One question that I will often be asked by clients is why do they feel like their shoulders are in their ears if in actuality in many of these clients their shoulders are too depressed and/or retracted. The shoulders can tend to feel like their ears are in their shoulders because the levator scapula muscle running from the superior angle of the scapula and into the upper neck is usually over-active and it is working hard to try and pull the shoulder blades back up to their normal resting position upon the thorax. This muscle becomes especially prominent when the individual has been chronically over-depressing and/or over-retracting their shoulder blades due to improper cuing.

Note the depressed (and downward rotated) right scapula and the resultant hypertonicity near the base of this client's neck due to over-activity of the levator scapula. This client's complaint was she had forward shoulders and increasing neck tension and was cued by her previous trainer to depress and retract her shoulder blades both throughout her exercise patterns as well as during the day. These common industry cues have been directly contributing to her neck and shoulder tightness.

Our goal with clients experiencing chronic neck and shoulder tightness is to help them adopt an improved strategy which includes the proper postural cuing so they can develop optimal alignment and control of their scapula. By simply altering how you cue your clients you can be extremely effective at improving your clients chronic shoulder and neck tension.

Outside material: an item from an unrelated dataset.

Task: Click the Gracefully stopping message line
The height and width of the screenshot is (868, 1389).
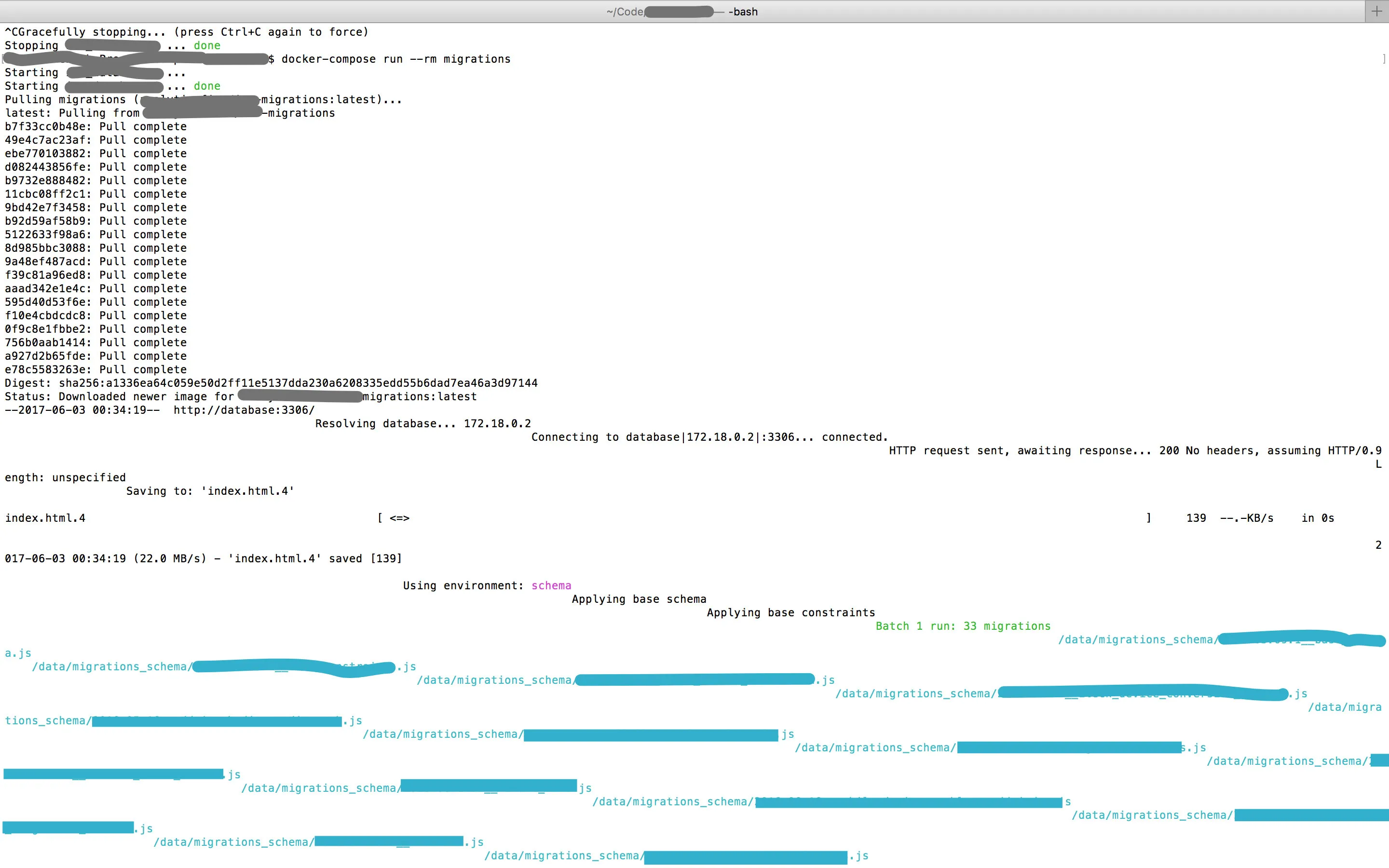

Listed below are two common cues and alternatives we have found to be effective at helping our clients achieve more optimal shoulder alignment and mechanics. Begin working with these cues on yourself before instituting them with your clients.

Common cue:

'Squeeze your shoulder blades down and back' or 'Pull your shoulder blades together'

Instead use a corrective cue:
'Allow your shoulder blades to wrap around your rib cage' or 'Let your shoulder blades float upon your rib cage'

By adjusting just a few of the words you use and adopting these corrective cues you will be helping your clients restore more optimal alignment and mechanics which will translate into them being able to work harder and more consistently during your classes because they haven't developed chronic shoulder or neck tension. That is how you continue being the leader your clients need and will seek out.